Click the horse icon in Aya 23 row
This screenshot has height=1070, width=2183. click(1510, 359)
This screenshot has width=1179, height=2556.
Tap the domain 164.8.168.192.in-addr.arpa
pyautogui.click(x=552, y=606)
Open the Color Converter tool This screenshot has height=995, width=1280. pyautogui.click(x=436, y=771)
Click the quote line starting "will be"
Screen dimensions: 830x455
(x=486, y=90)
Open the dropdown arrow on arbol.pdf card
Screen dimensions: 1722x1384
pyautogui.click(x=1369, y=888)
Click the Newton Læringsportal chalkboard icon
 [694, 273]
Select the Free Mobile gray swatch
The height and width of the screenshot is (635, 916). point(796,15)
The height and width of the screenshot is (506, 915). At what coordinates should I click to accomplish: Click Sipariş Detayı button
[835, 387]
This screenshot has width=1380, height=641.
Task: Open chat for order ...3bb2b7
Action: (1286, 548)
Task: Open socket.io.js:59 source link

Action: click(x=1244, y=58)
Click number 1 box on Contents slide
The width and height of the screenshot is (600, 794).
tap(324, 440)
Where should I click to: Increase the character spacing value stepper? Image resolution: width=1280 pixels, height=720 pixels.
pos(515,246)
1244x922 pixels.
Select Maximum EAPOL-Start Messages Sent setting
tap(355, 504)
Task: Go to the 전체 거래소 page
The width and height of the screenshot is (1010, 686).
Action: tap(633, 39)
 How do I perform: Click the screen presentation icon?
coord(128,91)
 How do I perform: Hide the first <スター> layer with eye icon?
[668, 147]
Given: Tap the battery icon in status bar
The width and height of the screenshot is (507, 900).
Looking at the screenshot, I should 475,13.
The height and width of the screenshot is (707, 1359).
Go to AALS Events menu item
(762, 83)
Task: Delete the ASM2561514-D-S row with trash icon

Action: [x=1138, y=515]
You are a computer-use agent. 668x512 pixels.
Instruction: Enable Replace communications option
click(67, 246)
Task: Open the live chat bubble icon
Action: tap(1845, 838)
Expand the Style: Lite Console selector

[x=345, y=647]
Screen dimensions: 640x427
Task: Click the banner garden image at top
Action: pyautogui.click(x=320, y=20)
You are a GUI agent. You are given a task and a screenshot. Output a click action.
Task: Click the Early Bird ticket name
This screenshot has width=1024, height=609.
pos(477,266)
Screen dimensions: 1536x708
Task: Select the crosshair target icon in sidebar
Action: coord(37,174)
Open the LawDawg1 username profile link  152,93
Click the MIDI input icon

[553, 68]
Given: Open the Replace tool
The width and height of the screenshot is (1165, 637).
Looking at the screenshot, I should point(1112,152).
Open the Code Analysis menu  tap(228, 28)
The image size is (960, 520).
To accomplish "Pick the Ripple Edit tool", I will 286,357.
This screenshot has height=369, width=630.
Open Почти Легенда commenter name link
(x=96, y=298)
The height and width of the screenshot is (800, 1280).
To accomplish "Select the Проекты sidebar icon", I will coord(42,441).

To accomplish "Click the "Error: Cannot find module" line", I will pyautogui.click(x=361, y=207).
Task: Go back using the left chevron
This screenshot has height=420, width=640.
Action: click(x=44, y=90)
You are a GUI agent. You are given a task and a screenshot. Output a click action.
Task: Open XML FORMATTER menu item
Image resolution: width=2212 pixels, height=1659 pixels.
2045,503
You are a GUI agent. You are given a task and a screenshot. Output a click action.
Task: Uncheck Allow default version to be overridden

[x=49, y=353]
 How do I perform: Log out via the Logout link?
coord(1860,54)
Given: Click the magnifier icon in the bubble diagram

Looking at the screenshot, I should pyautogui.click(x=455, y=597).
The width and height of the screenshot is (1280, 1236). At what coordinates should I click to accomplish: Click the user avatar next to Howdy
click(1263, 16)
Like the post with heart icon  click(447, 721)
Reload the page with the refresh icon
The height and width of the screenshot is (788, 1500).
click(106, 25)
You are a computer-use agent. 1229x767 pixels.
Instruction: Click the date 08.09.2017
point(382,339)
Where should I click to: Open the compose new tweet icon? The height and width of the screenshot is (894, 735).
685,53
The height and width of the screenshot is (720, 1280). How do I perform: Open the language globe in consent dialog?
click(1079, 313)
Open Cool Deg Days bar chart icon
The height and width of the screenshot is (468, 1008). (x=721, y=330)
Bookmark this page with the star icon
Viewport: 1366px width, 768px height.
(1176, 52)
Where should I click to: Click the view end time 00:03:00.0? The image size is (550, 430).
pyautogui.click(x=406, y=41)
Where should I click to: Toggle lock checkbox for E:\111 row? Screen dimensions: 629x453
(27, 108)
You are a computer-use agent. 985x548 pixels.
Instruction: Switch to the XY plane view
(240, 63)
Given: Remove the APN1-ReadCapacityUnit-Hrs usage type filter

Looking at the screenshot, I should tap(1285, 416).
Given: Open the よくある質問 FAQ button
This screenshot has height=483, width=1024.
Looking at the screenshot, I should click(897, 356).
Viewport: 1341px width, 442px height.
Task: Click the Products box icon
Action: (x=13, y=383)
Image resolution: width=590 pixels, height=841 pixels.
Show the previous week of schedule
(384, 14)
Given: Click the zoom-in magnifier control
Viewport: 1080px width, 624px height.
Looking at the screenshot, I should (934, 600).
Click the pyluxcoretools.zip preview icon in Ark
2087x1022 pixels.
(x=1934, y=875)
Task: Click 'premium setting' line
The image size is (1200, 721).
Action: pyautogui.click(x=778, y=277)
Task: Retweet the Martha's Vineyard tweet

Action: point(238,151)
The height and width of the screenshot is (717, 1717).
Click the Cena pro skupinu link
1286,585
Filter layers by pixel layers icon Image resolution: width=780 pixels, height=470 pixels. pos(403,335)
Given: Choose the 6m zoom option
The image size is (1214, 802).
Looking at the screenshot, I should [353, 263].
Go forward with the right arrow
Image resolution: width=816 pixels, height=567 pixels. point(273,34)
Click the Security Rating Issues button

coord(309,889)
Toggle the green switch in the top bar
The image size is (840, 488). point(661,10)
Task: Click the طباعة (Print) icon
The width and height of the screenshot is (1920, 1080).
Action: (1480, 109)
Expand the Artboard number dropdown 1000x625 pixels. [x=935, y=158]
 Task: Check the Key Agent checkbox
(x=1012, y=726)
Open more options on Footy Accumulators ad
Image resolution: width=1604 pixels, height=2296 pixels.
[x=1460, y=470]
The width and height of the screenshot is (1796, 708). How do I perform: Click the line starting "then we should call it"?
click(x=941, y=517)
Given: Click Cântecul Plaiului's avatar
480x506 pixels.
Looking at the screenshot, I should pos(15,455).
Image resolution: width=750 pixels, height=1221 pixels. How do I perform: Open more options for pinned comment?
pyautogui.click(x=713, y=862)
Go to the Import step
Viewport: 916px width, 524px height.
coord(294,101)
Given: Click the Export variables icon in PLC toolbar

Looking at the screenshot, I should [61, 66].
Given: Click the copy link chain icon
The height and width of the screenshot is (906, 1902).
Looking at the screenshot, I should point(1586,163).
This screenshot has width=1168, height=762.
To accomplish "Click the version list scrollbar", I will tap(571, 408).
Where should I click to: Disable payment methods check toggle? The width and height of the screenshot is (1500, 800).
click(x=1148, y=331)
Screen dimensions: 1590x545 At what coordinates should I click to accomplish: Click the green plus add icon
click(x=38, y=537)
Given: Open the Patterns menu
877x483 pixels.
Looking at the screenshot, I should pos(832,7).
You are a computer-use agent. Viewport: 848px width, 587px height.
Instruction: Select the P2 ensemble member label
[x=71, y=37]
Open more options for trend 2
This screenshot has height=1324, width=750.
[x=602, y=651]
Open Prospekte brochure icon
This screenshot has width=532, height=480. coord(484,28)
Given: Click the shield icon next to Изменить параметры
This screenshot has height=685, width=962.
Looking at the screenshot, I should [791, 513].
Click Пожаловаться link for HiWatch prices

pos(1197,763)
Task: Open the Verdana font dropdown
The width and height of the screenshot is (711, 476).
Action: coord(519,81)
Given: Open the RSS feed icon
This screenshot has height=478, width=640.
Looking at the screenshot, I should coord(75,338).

------------

• [PROBLEM] After locating the line with "Go to AALS Events menu item" in the material above, return it and each line after it exactly, ending at the line with "Task: Click the Early Bird ticket name".

• [RESPONSE TO THE TASK]
Go to AALS Events menu item
(762, 83)
Task: Delete the ASM2561514-D-S row with trash icon

Action: [x=1138, y=515]
You are a computer-use agent. 668x512 pixels.
Instruction: Enable Replace communications option
click(67, 246)
Task: Open the live chat bubble icon
Action: tap(1845, 838)
Expand the Style: Lite Console selector

[x=345, y=647]
Screen dimensions: 640x427
Task: Click the banner garden image at top
Action: pyautogui.click(x=320, y=20)
You are a GUI agent. You are given a task and a screenshot. Output a click action.
Task: Click the Early Bird ticket name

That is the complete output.